Ante mis palabras de confesión, Jesús me encomendó que apacentase a sus
corderos, a todos cuantos creyesen en él por causa de la predicación de su
evangelio. Lo que no esperaba era que volviera a insistir con una nueva
pregunta: “¿Me amas?” Mi
contestación fue exactamente la misma que la de hacía unos minutos. Su
respuesta fue similar a la anterior: “Pastorea
mis ovejas.” Y lo que me dejó pasmado y desconcertado es que de nuevo
insistiese en la misma pregunta: “¿Me
amas?”. Entonces comprendí lo que Jesús quería hacer conmigo.

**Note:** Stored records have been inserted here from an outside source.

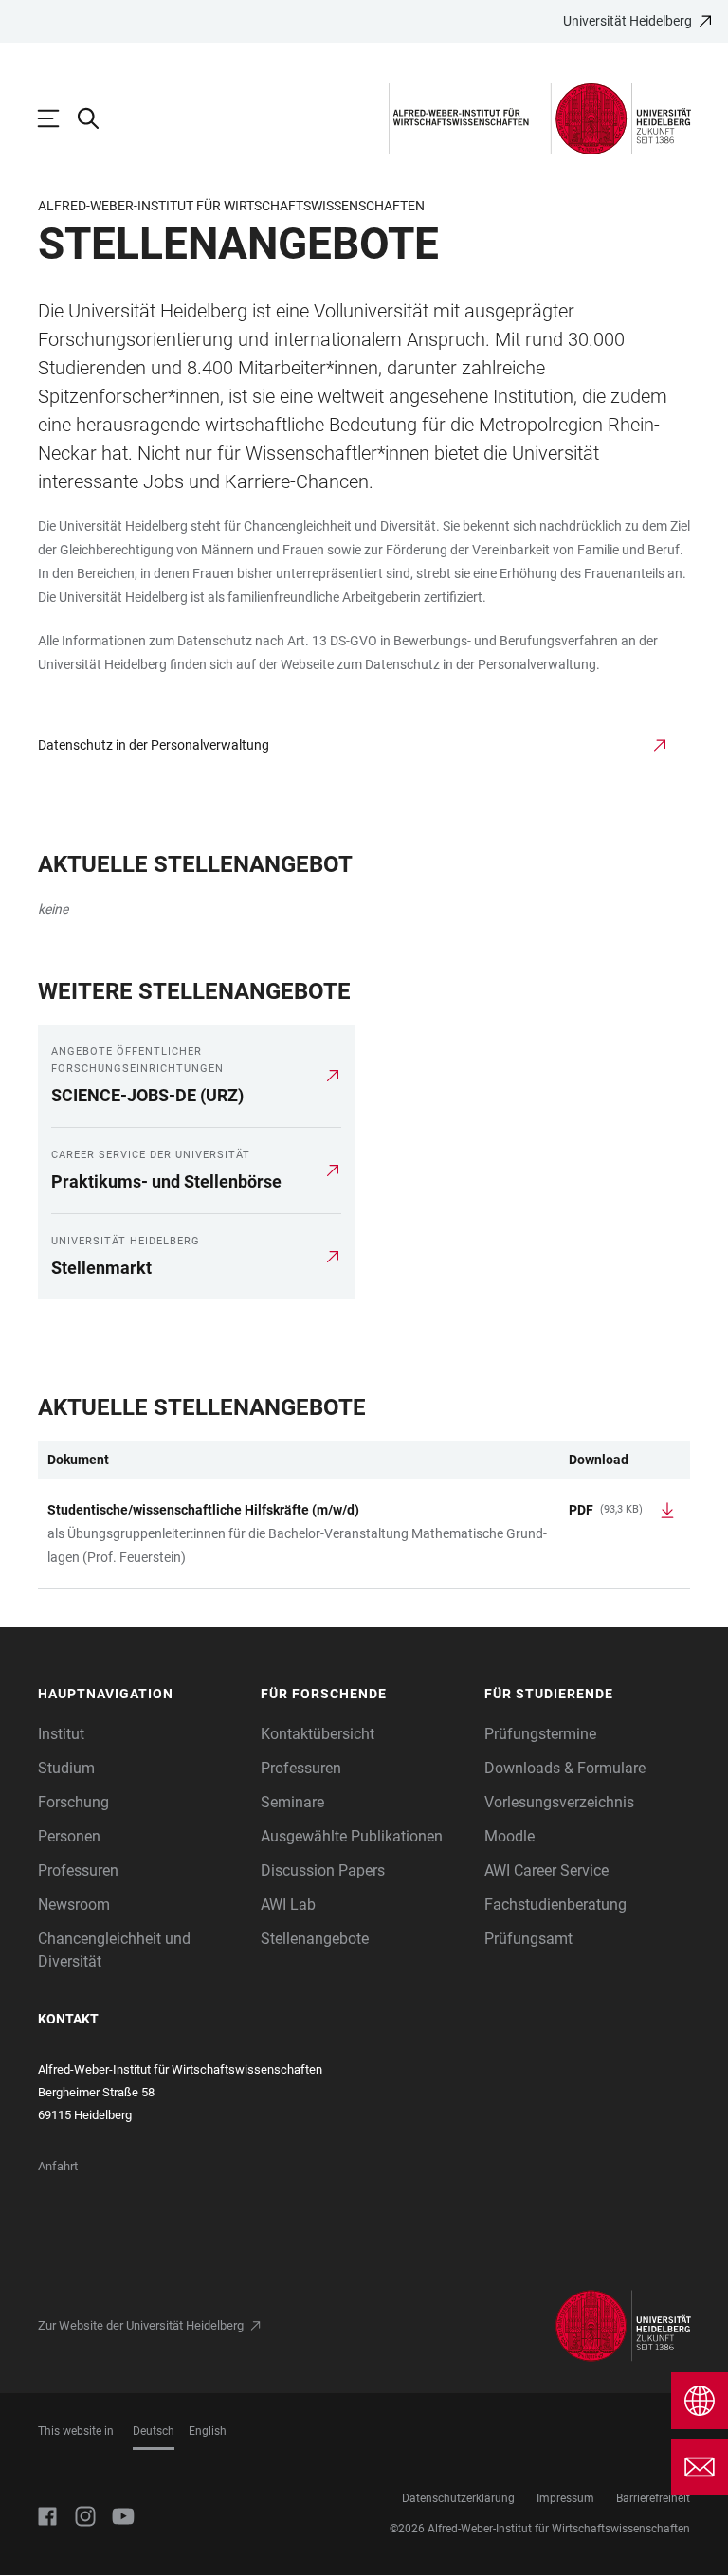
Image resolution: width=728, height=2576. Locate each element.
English (208, 2431)
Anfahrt (58, 2166)
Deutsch (153, 2431)
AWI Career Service (546, 1870)
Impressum (565, 2498)
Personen (69, 1836)
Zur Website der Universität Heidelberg (141, 2325)
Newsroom (74, 1905)
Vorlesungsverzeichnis (559, 1802)
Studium (66, 1768)
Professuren (78, 1870)
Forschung (73, 1802)
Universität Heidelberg (627, 20)
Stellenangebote (315, 1939)
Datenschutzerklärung (458, 2498)
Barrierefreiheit (653, 2498)
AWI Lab (288, 1905)
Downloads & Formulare (565, 1768)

En ese
instante, al contar sus preguntas pude contar también mis negaciones. Si en
tres ocasiones me avergoncé de él, en tres ocasiones había de profesar de viva
voz mi adhesión y lealtad a él y a su misión: “Señor, tú lo sabes todo; tú sabes que te amo.” De nuevo un mandato
que fui comprendiendo con el paso de los años hasta hoy: “Apacienta mis ovejas.”
Nunca he
olvidado su terapia de amor y esperanza. Sabía que mi esperanza todavía no
podía adquirir su verdadero y pleno propósito en mi vida y en el ministerio
apostólico que tenía por delante si primeramente mi corazón no era sanado por
el perdón y la confesión. Ahora que peino canas y que las arrugas surcan mi
atezado rostro, ahora que mis articulaciones crujen con la artrosis y que mis
fuerzas flaquean, ha llegado mi cita con Cristo. Jesús me está esperando y yo
sigo esperando en él aun sabiendo que mi destino es una muerte horrible. Mi
vida fue una vida de esperanza contra esperanza y ahora mi martirio de amor y
fidelidad servirá para glorificarle a él sobre todas las cosas.